Olayımıza gelince; mahkemece, taraflar arasındaki boşanma davasının 15.09.2003 tarihinde kesinleştiği, Medeni Kanununun 178. maddesi gereğince bir yıllık zamanaşımı süresi içinde dava açılmadığı gerekçesiyle davanın reddine karar verilmiş ise de, davanın bu maddede sayılan alacak davası olarak nitelenmesi ve zamanaşımı süresinin 1 yıl olarak kabulü doğru değildir. Zira yukarıda açıklandığı üzere dava konusu ziynetlerin davalı tarafça bozdurulduğu anlaşıldığından istem tazminata ilişkin olup, Borçlar Kanununun 125. Maddesinde belirlenen on yıllık zamanaşımı süresinin uygulanması gerekir. Mahkemece işin esasına girilerek tarafların tüm delillerinin toplanıp, varsa tanıklar dinlenerek sonucuna göre bir karar verilmesi gerekirken, yazılı şekilde karar verilmesi doğru olmadığından hükmün bozulması gerekmiştir.

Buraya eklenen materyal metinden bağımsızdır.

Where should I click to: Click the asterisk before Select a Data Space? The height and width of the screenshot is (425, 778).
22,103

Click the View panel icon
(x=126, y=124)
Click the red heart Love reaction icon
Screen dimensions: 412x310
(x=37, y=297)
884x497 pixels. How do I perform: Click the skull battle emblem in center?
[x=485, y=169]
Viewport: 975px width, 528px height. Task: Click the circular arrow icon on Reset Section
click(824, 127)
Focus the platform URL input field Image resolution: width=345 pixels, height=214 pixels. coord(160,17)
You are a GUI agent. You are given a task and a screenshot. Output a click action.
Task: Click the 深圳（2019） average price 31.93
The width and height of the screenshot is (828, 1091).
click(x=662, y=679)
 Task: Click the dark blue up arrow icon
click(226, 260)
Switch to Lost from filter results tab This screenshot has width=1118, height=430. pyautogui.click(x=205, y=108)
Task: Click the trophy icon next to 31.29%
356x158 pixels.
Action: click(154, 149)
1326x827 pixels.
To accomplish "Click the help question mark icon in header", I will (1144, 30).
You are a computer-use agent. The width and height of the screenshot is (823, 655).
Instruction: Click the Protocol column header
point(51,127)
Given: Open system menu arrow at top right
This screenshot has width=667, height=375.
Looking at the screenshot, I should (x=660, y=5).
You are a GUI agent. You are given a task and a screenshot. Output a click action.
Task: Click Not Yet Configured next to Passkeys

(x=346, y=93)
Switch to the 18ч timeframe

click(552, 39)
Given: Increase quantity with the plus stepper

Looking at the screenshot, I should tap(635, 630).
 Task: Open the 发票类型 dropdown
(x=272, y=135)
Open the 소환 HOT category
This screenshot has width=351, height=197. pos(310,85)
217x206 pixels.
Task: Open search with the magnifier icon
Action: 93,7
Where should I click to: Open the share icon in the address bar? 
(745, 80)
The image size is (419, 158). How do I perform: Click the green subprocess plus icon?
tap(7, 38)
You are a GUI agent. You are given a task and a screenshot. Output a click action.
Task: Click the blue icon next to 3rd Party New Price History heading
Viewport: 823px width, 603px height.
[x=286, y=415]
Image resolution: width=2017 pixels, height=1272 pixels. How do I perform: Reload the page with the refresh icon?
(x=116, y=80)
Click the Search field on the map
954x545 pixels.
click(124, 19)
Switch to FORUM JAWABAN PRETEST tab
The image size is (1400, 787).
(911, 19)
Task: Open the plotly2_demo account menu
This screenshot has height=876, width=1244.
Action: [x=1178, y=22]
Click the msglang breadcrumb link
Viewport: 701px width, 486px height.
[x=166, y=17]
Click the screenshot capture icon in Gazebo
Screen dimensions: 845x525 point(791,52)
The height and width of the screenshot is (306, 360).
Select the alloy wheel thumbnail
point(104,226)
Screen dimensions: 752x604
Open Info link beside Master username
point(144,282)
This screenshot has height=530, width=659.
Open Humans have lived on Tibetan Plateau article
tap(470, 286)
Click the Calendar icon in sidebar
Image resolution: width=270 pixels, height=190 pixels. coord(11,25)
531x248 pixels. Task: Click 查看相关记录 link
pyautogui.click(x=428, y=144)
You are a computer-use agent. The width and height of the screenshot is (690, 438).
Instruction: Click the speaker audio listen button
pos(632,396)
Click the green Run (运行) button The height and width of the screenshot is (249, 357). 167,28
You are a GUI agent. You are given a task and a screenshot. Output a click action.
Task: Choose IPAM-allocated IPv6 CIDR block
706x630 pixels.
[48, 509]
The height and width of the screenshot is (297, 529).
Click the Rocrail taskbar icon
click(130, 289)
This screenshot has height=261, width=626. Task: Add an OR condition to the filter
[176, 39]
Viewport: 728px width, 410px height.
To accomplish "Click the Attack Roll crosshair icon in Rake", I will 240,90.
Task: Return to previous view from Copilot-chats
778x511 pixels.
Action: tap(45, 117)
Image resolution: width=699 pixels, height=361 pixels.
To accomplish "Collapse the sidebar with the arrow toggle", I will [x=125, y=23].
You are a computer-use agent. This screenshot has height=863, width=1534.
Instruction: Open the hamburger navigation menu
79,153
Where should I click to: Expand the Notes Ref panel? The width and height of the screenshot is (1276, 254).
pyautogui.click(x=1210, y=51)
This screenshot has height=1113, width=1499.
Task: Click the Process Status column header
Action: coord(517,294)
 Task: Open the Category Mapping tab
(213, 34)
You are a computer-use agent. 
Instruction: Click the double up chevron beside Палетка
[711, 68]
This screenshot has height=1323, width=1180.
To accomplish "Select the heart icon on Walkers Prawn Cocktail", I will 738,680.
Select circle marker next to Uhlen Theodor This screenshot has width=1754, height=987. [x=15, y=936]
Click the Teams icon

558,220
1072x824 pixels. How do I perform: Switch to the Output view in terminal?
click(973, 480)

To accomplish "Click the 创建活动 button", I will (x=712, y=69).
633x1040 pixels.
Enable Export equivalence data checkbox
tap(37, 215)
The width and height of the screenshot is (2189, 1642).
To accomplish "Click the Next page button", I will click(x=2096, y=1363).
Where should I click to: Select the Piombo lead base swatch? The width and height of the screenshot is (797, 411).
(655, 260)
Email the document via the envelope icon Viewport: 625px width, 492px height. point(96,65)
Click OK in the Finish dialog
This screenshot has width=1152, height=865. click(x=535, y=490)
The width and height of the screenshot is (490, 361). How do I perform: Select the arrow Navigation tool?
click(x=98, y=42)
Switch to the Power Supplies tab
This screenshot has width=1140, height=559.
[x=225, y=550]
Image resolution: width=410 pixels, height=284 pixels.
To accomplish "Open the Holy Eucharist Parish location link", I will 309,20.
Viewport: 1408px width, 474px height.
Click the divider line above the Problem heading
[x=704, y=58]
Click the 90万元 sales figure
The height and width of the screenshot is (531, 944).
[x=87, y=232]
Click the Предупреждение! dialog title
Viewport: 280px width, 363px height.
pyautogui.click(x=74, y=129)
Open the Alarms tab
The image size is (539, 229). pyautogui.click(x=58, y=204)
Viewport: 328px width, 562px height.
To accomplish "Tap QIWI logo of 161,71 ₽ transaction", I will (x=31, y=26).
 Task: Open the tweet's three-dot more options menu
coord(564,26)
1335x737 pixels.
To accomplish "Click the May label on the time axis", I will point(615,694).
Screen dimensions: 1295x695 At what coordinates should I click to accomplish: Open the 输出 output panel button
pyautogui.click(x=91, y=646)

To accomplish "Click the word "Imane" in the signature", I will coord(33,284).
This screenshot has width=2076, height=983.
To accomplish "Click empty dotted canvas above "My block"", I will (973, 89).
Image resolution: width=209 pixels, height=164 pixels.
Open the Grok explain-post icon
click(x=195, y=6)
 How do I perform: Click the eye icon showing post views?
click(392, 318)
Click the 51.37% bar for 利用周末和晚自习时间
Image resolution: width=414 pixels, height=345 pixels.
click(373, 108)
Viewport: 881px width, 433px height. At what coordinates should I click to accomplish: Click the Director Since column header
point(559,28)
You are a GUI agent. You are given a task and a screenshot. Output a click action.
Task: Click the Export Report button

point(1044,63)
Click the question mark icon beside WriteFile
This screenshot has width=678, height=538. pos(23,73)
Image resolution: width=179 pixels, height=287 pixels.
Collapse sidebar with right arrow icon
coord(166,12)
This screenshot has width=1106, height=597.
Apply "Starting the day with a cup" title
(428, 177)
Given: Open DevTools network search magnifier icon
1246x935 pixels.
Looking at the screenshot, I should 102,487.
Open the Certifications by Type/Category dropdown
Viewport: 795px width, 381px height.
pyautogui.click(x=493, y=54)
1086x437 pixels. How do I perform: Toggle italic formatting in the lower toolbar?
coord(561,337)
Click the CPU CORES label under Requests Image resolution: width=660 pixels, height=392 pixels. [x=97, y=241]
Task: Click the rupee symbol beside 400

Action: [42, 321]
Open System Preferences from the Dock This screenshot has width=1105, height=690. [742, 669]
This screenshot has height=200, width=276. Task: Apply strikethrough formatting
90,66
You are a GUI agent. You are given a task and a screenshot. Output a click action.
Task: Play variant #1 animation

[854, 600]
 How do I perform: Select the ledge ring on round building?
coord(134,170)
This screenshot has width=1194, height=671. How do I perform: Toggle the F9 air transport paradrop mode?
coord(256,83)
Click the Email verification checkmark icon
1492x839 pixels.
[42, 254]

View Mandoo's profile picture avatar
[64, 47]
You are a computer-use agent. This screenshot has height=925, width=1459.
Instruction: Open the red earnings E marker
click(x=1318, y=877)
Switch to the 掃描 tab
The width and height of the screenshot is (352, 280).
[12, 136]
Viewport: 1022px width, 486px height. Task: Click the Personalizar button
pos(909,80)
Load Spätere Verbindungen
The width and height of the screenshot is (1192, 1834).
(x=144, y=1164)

SONUÇ:Yukarıda açıklanan nedenlerle temyiz itirazlarının kabulü ile 6100 sayılı HMK.ya 6217 Sayılı Kanunla eklenen geçici 3.madde hükmü gözetilerek HUMK.nın 428.maddesi uyarınca hükmün BOZULMASINA, istek halinde peşin alınan temyiz harcının temyiz edene iadesine, 22.05.2012 tarihinde oybirliğiyle karar verildi.